Start of SOURCE MATERIAL

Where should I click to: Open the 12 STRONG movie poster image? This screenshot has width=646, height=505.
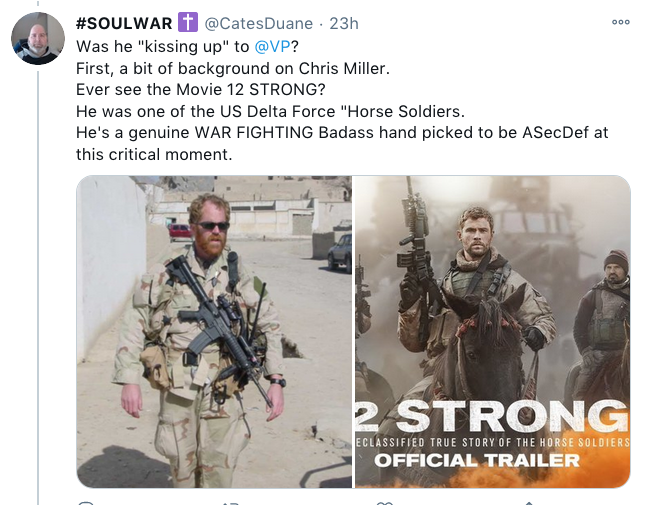point(493,332)
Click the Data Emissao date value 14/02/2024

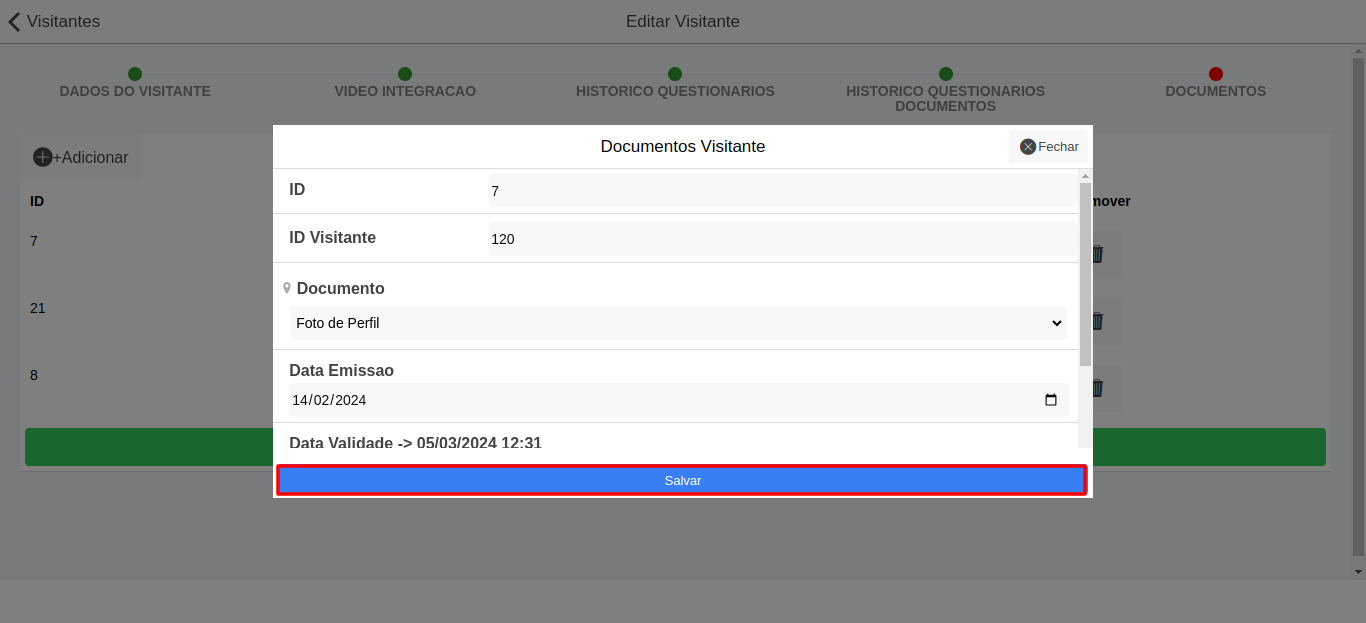330,400
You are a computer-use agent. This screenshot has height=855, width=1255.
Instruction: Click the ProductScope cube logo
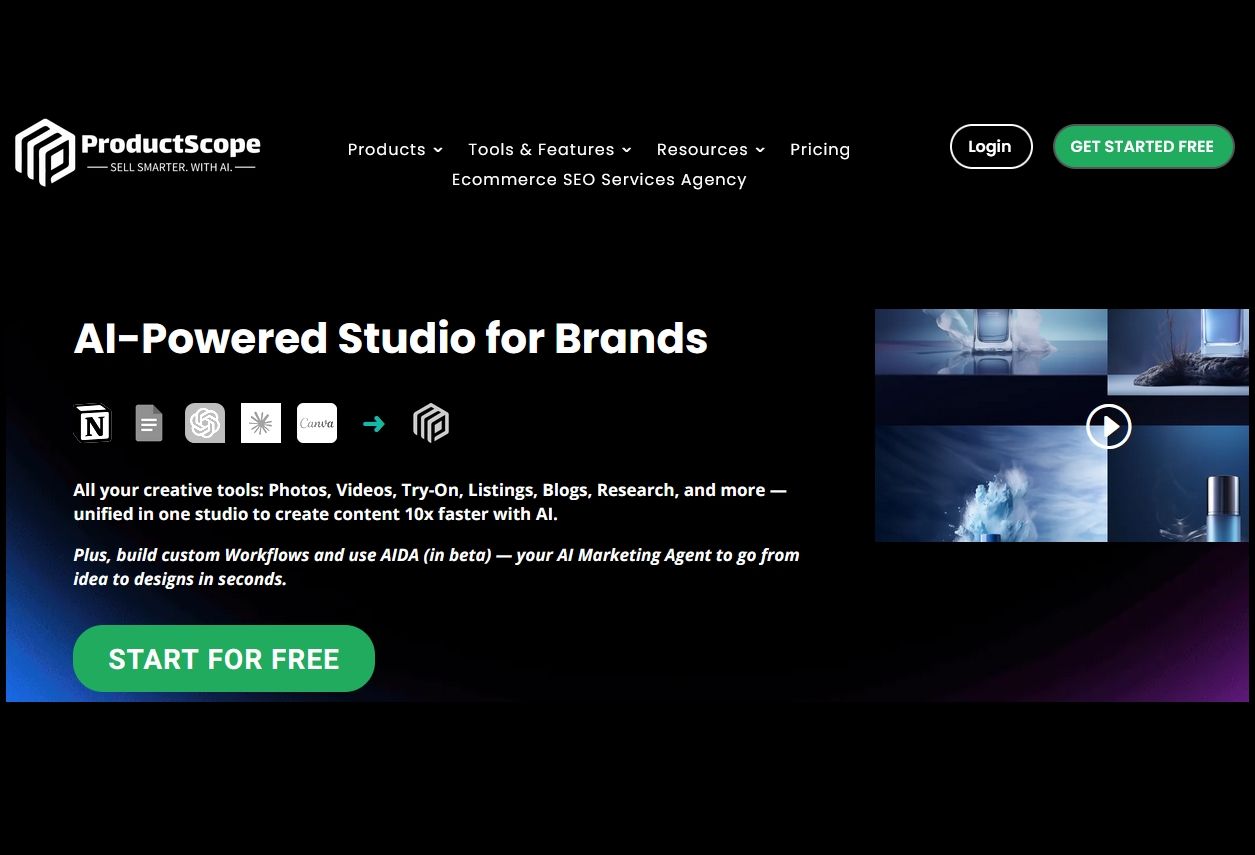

End of SOURCE MATERIAL

DIRECTIONS - Go through the listing above and retype each line exactly, apart from the pictures.

RESPONSE BELOW -
Where should I click to: Open the 12 STRONG movie poster image? This screenshot has width=646, height=505.
point(493,332)
Click the Data Emissao date value 14/02/2024

330,400
You are a computer-use agent. This screenshot has height=855, width=1255.
Instruction: Click the ProductScope cube logo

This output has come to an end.